Records for finding described items
◇ ◇ ◇

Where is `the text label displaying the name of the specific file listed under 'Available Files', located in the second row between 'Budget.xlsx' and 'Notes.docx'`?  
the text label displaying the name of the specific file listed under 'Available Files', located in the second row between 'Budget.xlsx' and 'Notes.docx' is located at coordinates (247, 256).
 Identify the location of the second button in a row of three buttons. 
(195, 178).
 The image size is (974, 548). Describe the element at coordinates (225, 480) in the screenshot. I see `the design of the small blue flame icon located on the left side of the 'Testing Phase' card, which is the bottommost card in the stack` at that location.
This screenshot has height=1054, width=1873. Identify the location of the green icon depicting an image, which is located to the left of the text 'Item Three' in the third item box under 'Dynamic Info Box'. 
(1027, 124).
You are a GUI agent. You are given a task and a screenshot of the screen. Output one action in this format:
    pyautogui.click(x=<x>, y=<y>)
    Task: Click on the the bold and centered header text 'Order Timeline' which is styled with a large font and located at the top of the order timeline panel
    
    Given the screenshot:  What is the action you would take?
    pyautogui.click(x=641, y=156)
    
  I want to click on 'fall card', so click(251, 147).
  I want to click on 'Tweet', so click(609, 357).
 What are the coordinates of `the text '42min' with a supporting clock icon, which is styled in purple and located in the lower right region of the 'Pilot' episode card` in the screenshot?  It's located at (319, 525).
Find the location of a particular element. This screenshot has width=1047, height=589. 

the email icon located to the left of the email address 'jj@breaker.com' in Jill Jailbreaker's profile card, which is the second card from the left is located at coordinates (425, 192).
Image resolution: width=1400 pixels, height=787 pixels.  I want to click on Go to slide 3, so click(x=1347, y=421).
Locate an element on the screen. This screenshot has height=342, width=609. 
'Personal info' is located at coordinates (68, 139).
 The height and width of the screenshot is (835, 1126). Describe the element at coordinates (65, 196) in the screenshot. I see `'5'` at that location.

◇ ◇ ◇

[Stated problem] Copy out every line of the records above without changing anything.

[Written solution]
Where is `the text label displaying the name of the specific file listed under 'Available Files', located in the second row between 'Budget.xlsx' and 'Notes.docx'`?  
the text label displaying the name of the specific file listed under 'Available Files', located in the second row between 'Budget.xlsx' and 'Notes.docx' is located at coordinates (247, 256).
 Identify the location of the second button in a row of three buttons. 
(195, 178).
 The image size is (974, 548). Describe the element at coordinates (225, 480) in the screenshot. I see `the design of the small blue flame icon located on the left side of the 'Testing Phase' card, which is the bottommost card in the stack` at that location.
This screenshot has height=1054, width=1873. Identify the location of the green icon depicting an image, which is located to the left of the text 'Item Three' in the third item box under 'Dynamic Info Box'. 
(1027, 124).
You are a GUI agent. You are given a task and a screenshot of the screen. Output one action in this format:
    pyautogui.click(x=<x>, y=<y>)
    Task: Click on the the bold and centered header text 'Order Timeline' which is styled with a large font and located at the top of the order timeline panel
    
    Given the screenshot:  What is the action you would take?
    pyautogui.click(x=641, y=156)
    
  I want to click on 'fall card', so click(251, 147).
  I want to click on 'Tweet', so click(609, 357).
 What are the coordinates of `the text '42min' with a supporting clock icon, which is styled in purple and located in the lower right region of the 'Pilot' episode card` in the screenshot?  It's located at (319, 525).
Find the location of a particular element. This screenshot has width=1047, height=589. 

the email icon located to the left of the email address 'jj@breaker.com' in Jill Jailbreaker's profile card, which is the second card from the left is located at coordinates (425, 192).
Image resolution: width=1400 pixels, height=787 pixels.  I want to click on Go to slide 3, so click(x=1347, y=421).
Locate an element on the screen. This screenshot has height=342, width=609. 
'Personal info' is located at coordinates (68, 139).
 The height and width of the screenshot is (835, 1126). Describe the element at coordinates (65, 196) in the screenshot. I see `'5'` at that location.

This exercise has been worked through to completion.